Dieses Muster ist auch in anderen Bereichen, etwa dem Energiesektor zu beobachten. Die Bahn und andere Teile des öffentlichen Nahverkehrs sind jedoch herausragende Beispiele für propagierte aber nicht funktionierende Alternativen. Denn damit die Bahn eine attraktive Alternative zum Auto darstellt, muss sie zuverlässig, pünktlich und bezahlbar sein.

Bei der Bezahlbarkeit wurde über Subventionierungen – unabhängig davon, was man davon hält – einiges angestoßen. Bezahlbare Zugreisen sind schön, wenn sie denn stattfinden. Was aber hilft ein günstiges Ticket für einen Zug, der dann verspätet oder gar nicht kommt? Bei einer gelegentlichen Freizeitreise ist dies nicht schön, aber zu verschmerzen. Wie dies aber im Pendlerverkehr dauerhaft funktionieren soll, bleibt ein Rätsel.

So steigen nicht umsonst trotz vergünstigter Tickets nicht wenige allen Baustellen und Staus zum Trotz wieder aufs Auto um. Auch zahlreiche Bekanntschaften, die man im Zug zwangsweise schließen darf, sind nicht zwingend eine Bereicherung des Alltags. So bleibt der Fall relativ einfach: Eine Alternative, die nicht funktioniert, ist keine Alternative und bevor eine Alternative funktioniert, sollte man das, was diese ersetzen soll, nicht verbieten.

Die Alltagsbetrachtungen von Bahnfahrern lassen derzeit eher den Wunsch nach einem funktionierenden Ist-Zustand erkennen.

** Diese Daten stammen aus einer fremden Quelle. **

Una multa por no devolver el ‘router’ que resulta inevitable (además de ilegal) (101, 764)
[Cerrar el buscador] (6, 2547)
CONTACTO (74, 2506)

Wenn Verspätungen und Zugausfälle an der Tagesordnung sind und das Verkehrsmittel de facto für berufliche Termine oder Anreisen zu Flughäfen nur mit starken Nerven oder unter Nutzung großer Zeitpuffer nutzbar ist, wirken bunte Zukunftsvisionen, die von einer „Verschmelzung des Schienenverkehrs mit der Mikromobilität (sprich E-Roller)“ schwadronieren und dabei glückselige Nutzer zeigen, der Wirklichkeit entrückt.

Unabhängig von der Bahn zeigt sich auch bei anderen politischen Projekten eine zunehmende Entfernung der Entscheider zur Realität. Ein wundervolles Beispiel sind die sicherlich gut gemeinte Platzierung öffentlicher Toiletten in einigen Stadtteilen Berlins oder auch das Aufstellen von Pflanzkübeln, die durch die Bürger gepflegt werden können. Während letztere in ausgewählten Straßen bestimmter Stadtteile eine Chance haben mögen, zu überleben und das Stadtbild zu verschönern, wusste jeder Normalbürger in der ersten Sekunde, wie sich der Zustand der Toilettenhäuschen binnen weniger Tage verändern würde. So kam es denn auch.

Abgesehen vom Ego der handelnden Personen ist es oft genau diese Entkopplung von der Wirklichkeit, die bei politischen Großprojekten unterschätzte Gefahren für die Gesellschaft mit sich bringt und gleichzeitig bei vielen Bürgern Resignation oder gleich Zynismus auslöst.
Ob es um Logistik, Bildung oder den Gesundheitssektor geht, ist dabei unerheblich. Auch bei gut gemeinten Ideen ist es daher sinnvoll, erst einmal aussagekräftige Testfälle zu beobachten und auch zum Eingeständnis des Scheiterns bereit zu sein, bevor man frohen Mutes ein ganzes System über den Rand der Klippe schiebt.

„Was heißt das konkret für mich!?“

Gesetze, die schöne Namen tragen, sind für viele Bürger oft schmerzhaft und teuer. Das gleiche gilt für Projekte, deren Ziele wohl im Ohr klingen, und deren wundervolle erwartete Auswirkungen mit bunten 3-D-Simulationen suggeriert werden. Wie am Kapitalmarkt bleibt auch bei der Beurteilung vieler Großpläne der gesunde Menschenverstand ein guter Ratgeber.